Passage provided:
Mind Performance Hacks: Tips and Tools for Overclocking Your Brain is a self-help book using psychology and mnemonic techniques to improve thinking skills such as memory, creativity, mental math, and other cognitive abilities by Ron Hale-Evans, who wrote and researched approximately 80% of the book material. It is also notable in its use of Perl programming scripts to supplement a few of the hacks. Inspired by the Mentat Wiki, also created by Ron Hale-Evans, the book was published by O'Reilly Media in February 2006 as part of the O'Reilly Hacks series. It is considered an unofficial sequel to the earlier Mind Hacks.

Content 

Chapter 1 - Memory
Includes detailed instruction on how to memorize lists of items, mnemonic techniques to remember large amounts of data, and retrieving memories.

Chapter 2 - Information Processing
Includes how to capture creative ideas, mapping your thoughts, and managing mental clutter.

Chapter 3 - Creativity
Includes brainstorming ideas, working with constraints, memetics, dream recall, and other creativity enhancers.

Provided data:
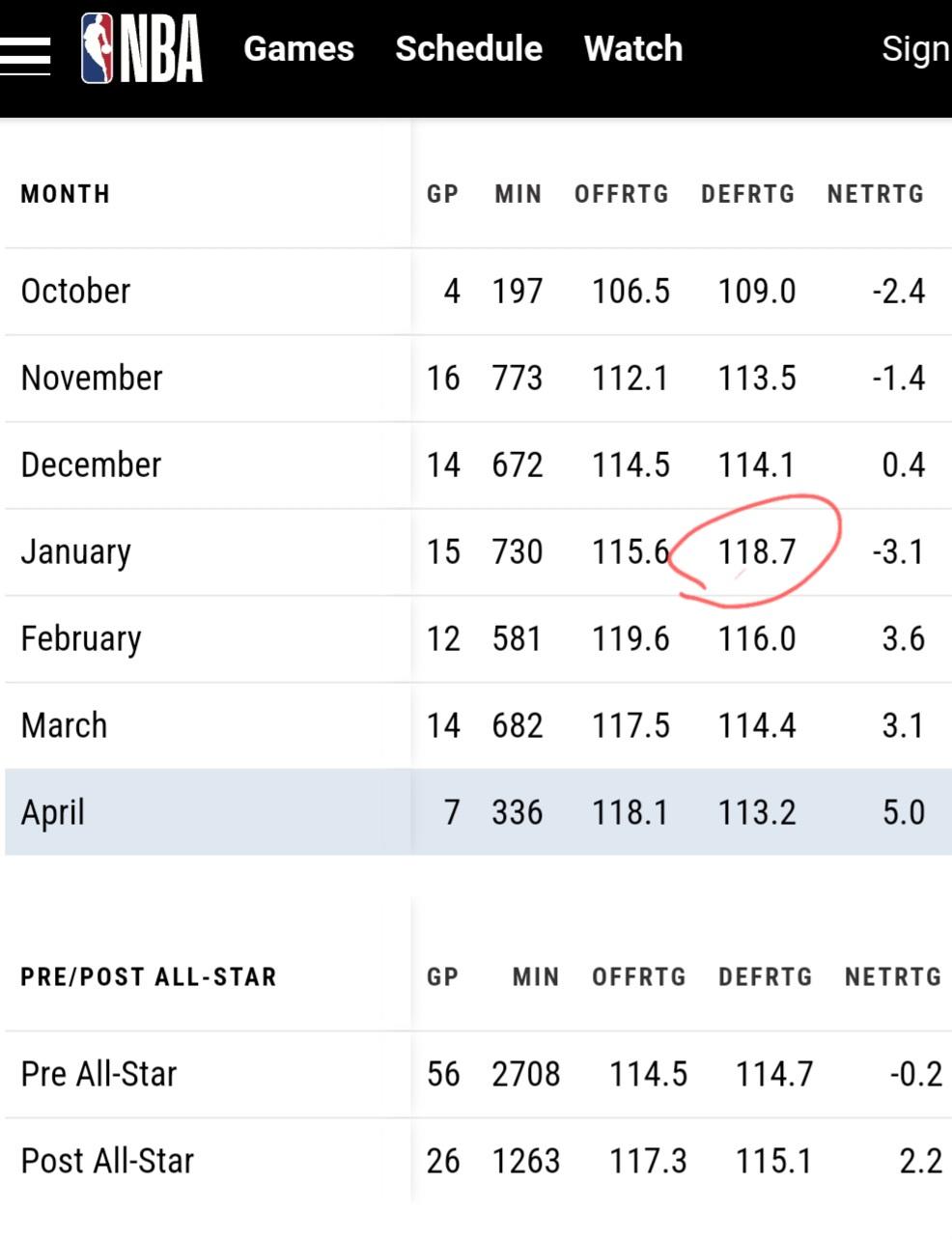This screenshot has height=1241, width=952.
Task: Sort monthly table by DEFRTG column
Action: coord(748,194)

Task requirements:
1. Name every chapter title given in the passage about Mind Performance Hacks.
2. Carry on the passage about Mind Performance Hacks from the point where it ends.
The listing has no connection to the passage about Mind Performance Hacks.

Answers to the problems:
1. Memory; Information Processing; Creativity

2.
Chapter 4 - Math
How to perform mental arithmetic, and performing large calculations without a calculator.

Chapter 5 - Decision Making
How to foresee important problems, figuring out dominant strategies, and when it's safe to roll the dice.

Chapter 6 - Communication
Overcoming stage fright, learning artificial languages,  and more ideas on effective communicating.

Chapter 7 - Clarity
Includes recognizing and controlling complex emotions, avoiding cognitive distortions, and using meditation and hypnosis.

Chapter 8 - Mental Fitness
On how to maintain a healthy brain, via mental warmups, playing board games, getting adequate sleep and nutrition, and assembling a mental toolbox.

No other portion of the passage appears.